[Stored records]
[Start of section]
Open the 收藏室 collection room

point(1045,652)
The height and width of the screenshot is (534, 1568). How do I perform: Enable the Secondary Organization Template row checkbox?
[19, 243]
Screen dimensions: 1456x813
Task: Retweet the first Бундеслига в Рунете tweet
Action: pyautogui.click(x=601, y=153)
[End of section]
### Exercise aim
Your task is to write out every record exactly.

### Answer to this problem
Open the 收藏室 collection room

point(1045,652)
The height and width of the screenshot is (534, 1568). How do I perform: Enable the Secondary Organization Template row checkbox?
[19, 243]
Screen dimensions: 1456x813
Task: Retweet the first Бундеслига в Рунете tweet
Action: pyautogui.click(x=601, y=153)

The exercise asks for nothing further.